**Directions:** Compute how many lines in the data below contain "screenshot"; answer only with that number.

[Data entries]
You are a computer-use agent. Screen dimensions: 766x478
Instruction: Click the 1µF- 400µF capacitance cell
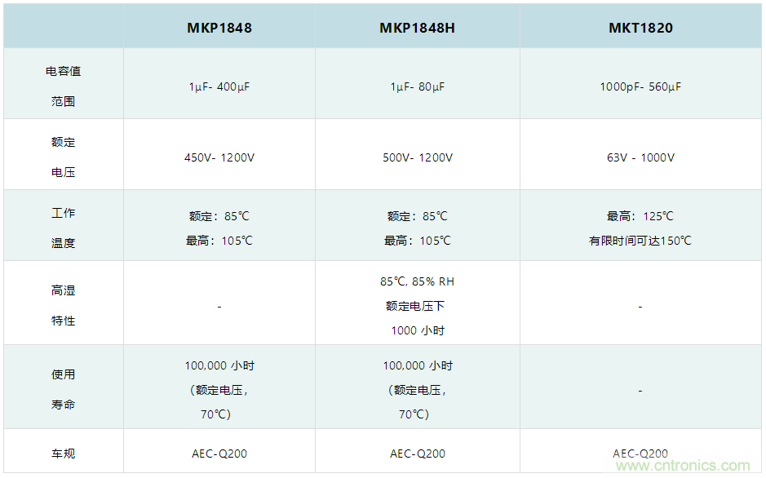coord(219,86)
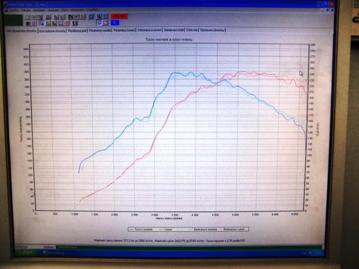Image resolution: width=359 pixels, height=269 pixels.
Task: Click the open folder toolbar icon
Action: [33, 17]
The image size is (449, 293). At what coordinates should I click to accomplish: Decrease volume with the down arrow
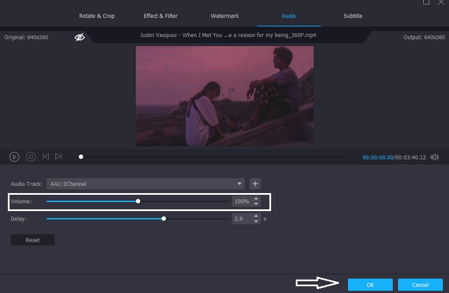click(x=256, y=204)
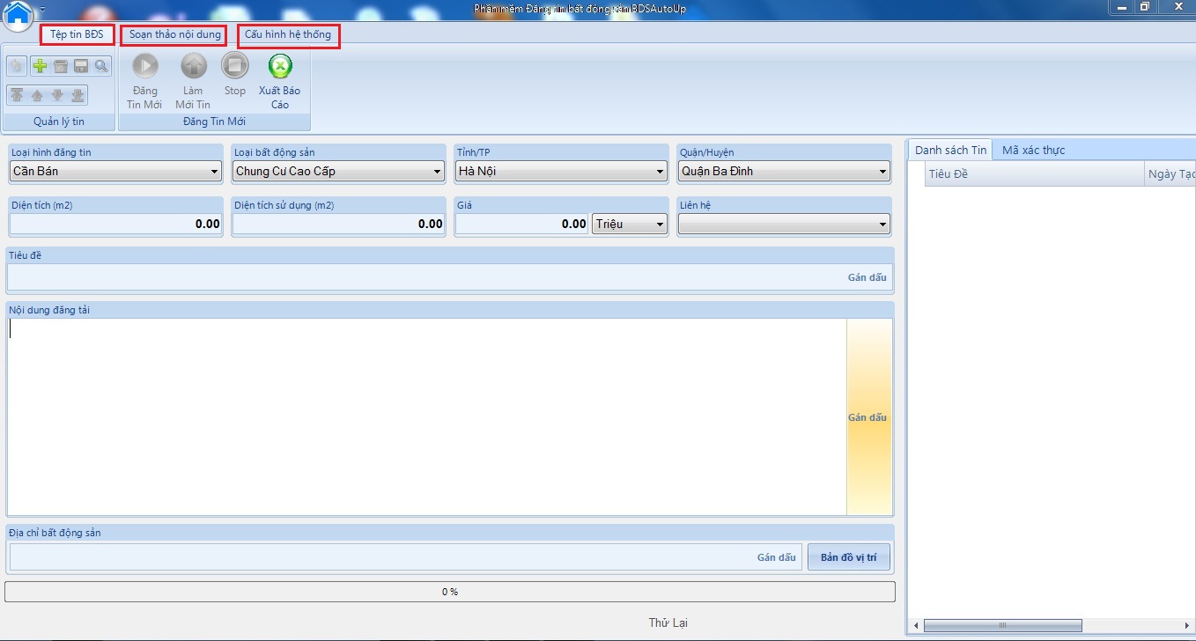Click inside the Nội dung đăng tải text area

pos(423,416)
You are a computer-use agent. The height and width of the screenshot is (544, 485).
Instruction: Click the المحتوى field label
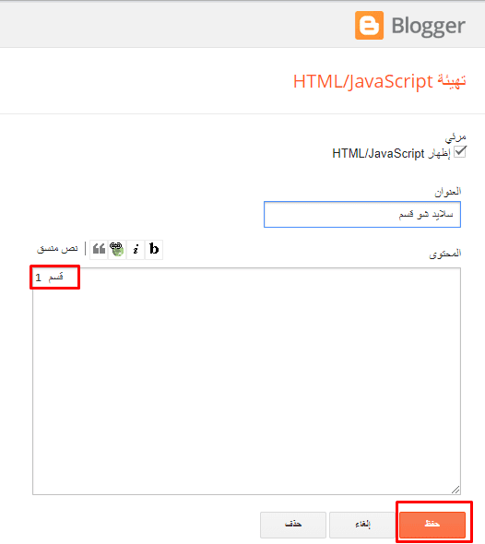(x=445, y=254)
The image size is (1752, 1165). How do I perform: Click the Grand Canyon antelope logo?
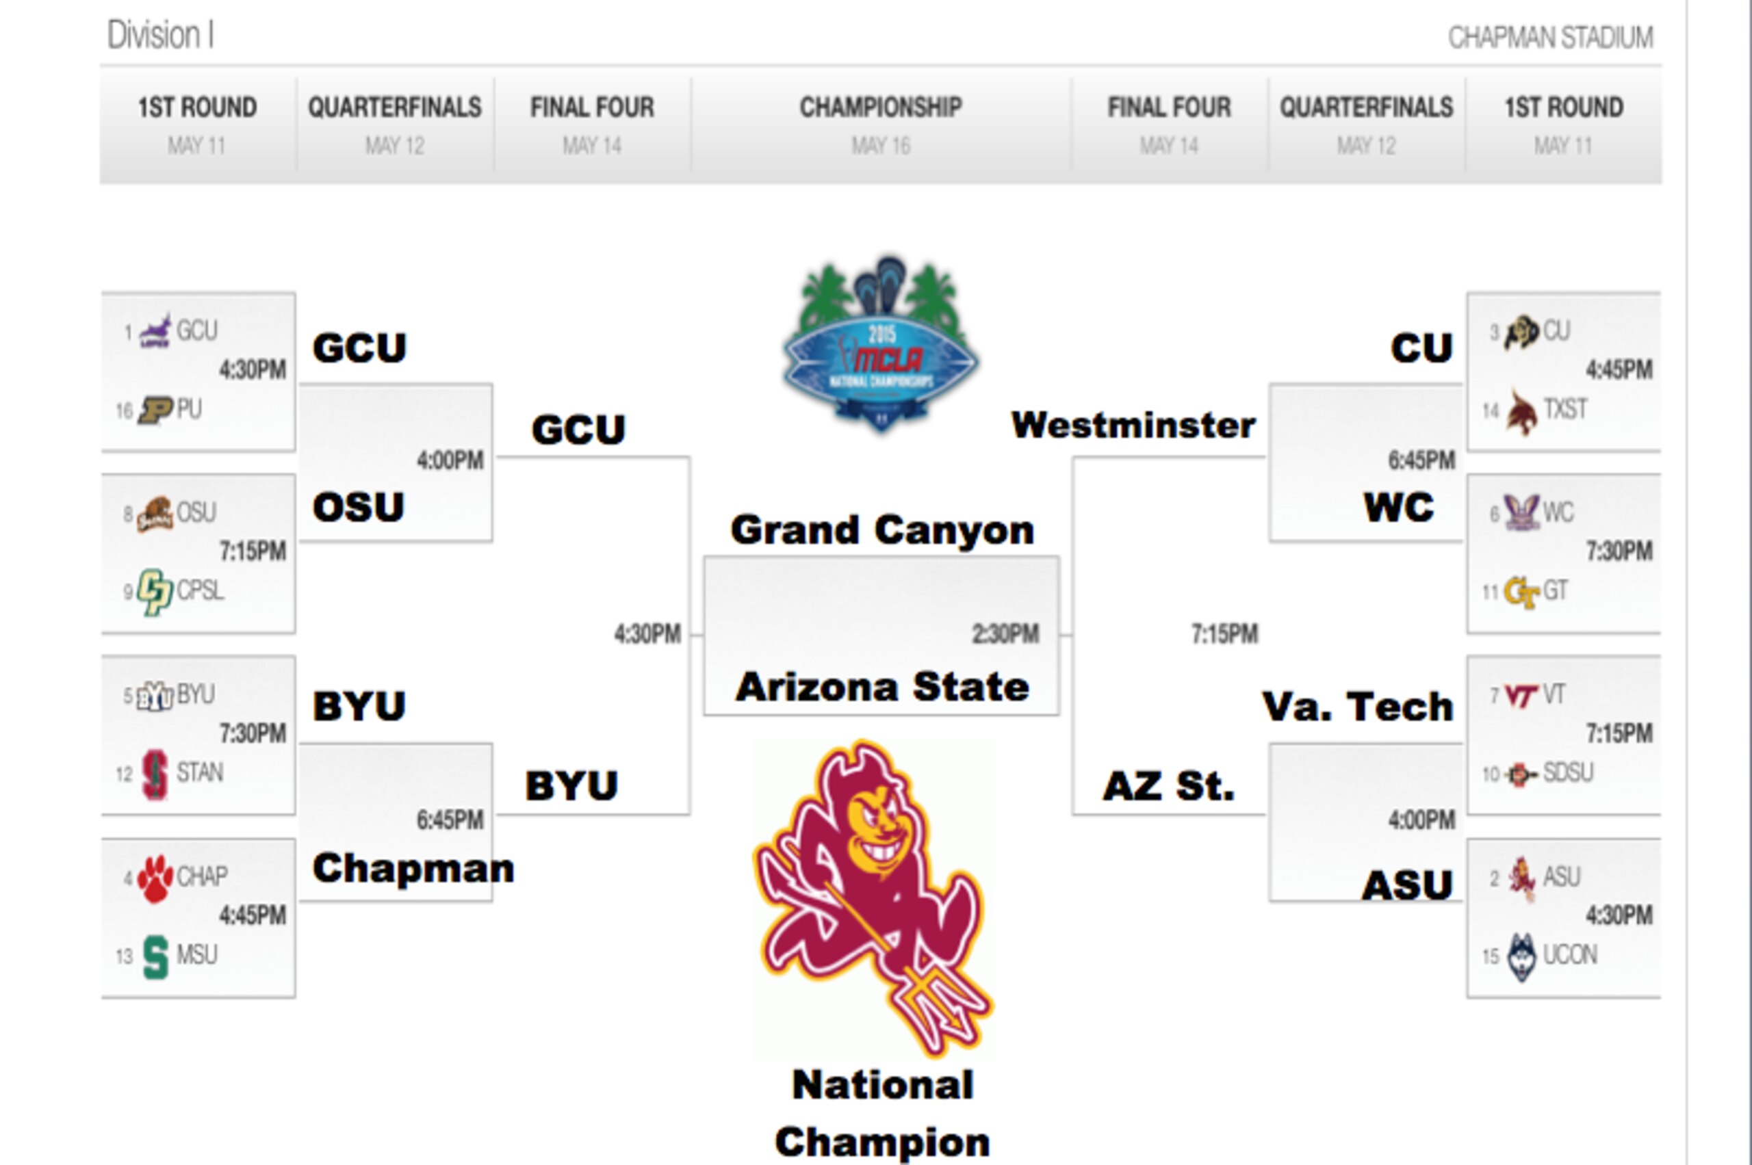[x=155, y=331]
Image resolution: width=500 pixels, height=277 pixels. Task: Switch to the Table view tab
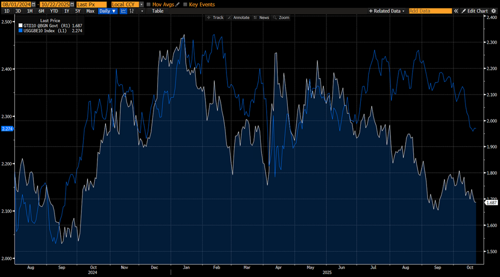coord(158,11)
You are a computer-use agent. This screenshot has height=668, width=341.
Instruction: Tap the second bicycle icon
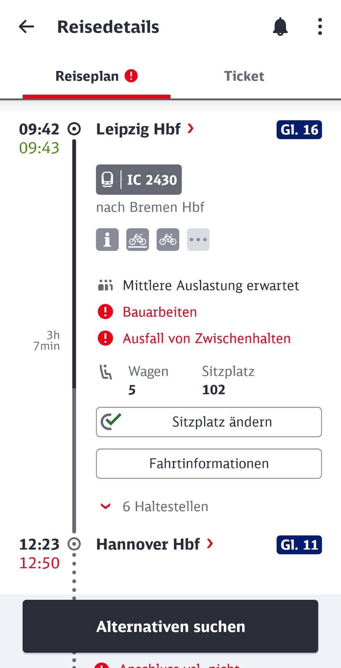point(168,240)
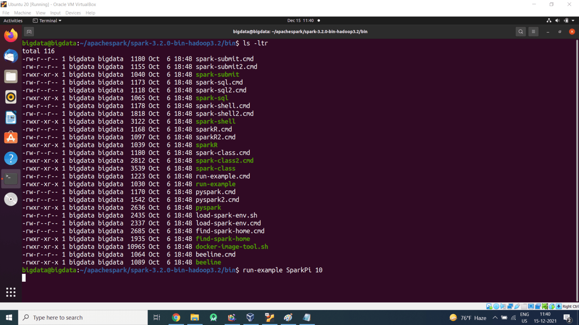Open Google Chrome from the Windows taskbar
The image size is (579, 325).
(176, 318)
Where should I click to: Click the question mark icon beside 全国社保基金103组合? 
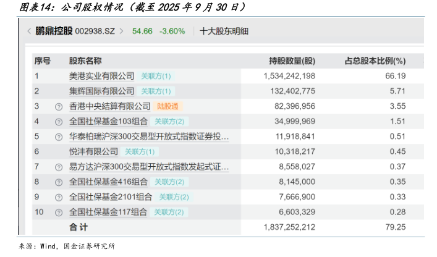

**Result of this exercise:** 2